Anticipant de potentielles critiques, un poids lourd du gouvernement confie à BFMTV: "il n’y a pas de sujets gadget! Qu'on consulte les Français, je trouve que ce n'est pas mal dans un pays fracturé". L'entourage du nouveau patron de Renaissance, Gabriel Attal, voit aussi dans le référendum un autre avantage en raison de l'éclatement de l'Assemblée nationale: "il doit venir trancher des questions que le Parlement n'arrive pas à trancher sur des sujets urgents".
• Le référendum, toujours évoqué mais jamais appliqué
Mais le chef de l'État annoncera-t-il vraiment la tenue d'un référendum en bon et due forme? Ou va-t-il imaginer une votation XXL sur le modèle suisse? S'oriente-t-on vers un simple "sondage géant" comme le critiquent déjà certains opposants? Le référendum demeure depuis 2017 un outil évoqué par Emmanuel Macron… Mais jamais utilisé jusqu'à présent.
Dès son discours devant le Congrès réuni à Versailles en juillet 2017, le nouveau président de la République affirmait vouloir améliorer la représentativité et indiquait: "si cela est nécessaire, je recourrai au vote de nos concitoyens par voie de référendum". Mais aucun n'a eu lieu pendant son premier quinquennat.
Certains macronistes historiques regrettent encore aujourd'hui que le chef de l’État n'y ait pas eu recours en réponse au mouvement des gilets jaunes en 2018: "il y avait pourtant une large palette de sujets pour se redonner collectivement de l'oxygène dans cette période trouble qui, par ailleurs, a marqué une véritable rupture dans son mandat et son lien avec les Français".

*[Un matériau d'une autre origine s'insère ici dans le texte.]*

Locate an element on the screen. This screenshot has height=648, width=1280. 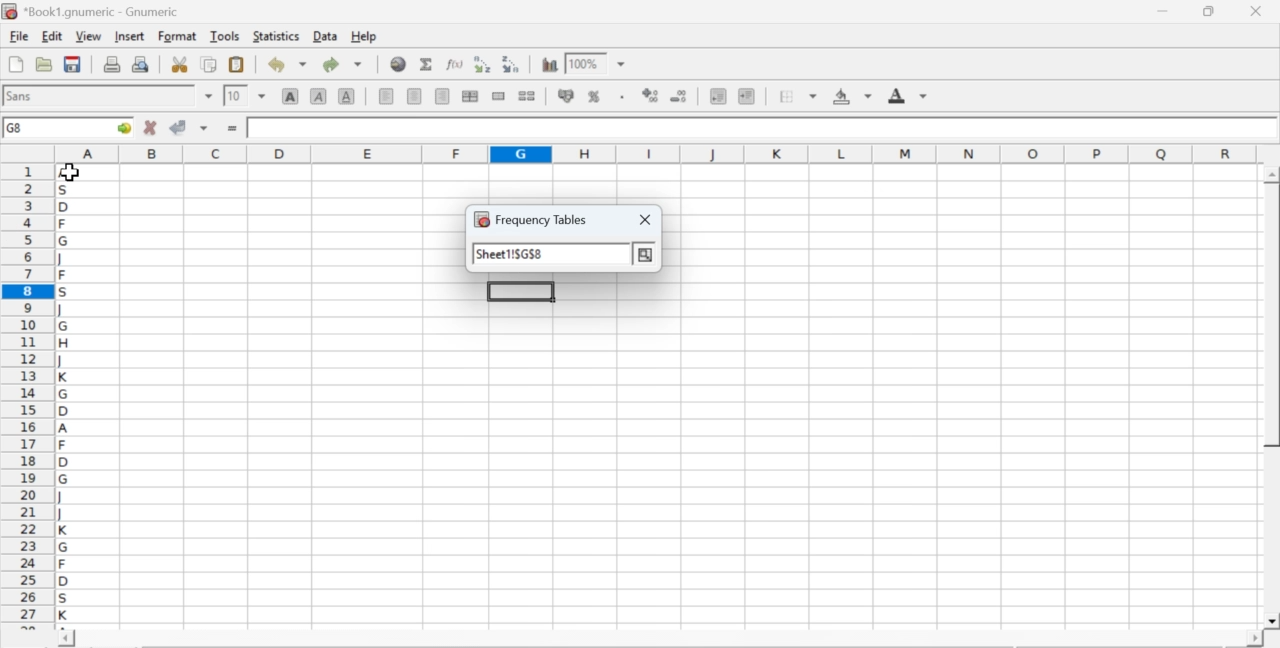
drop down is located at coordinates (210, 96).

Comme une ritournelle, le sujet revient pendant la campagne pour sa réélection en 2022. Emmanuel Macron confiait alors à BFMTV ne pas "exclure" le référendum "pour quelque réforme que ce soit"… y compris la réforme des retraites. Mais une nouvelle fois, cet outil constitutionnel n'a pas été utilisé pour cela. Jusqu'à ce mardi soir? Réponse à suivre.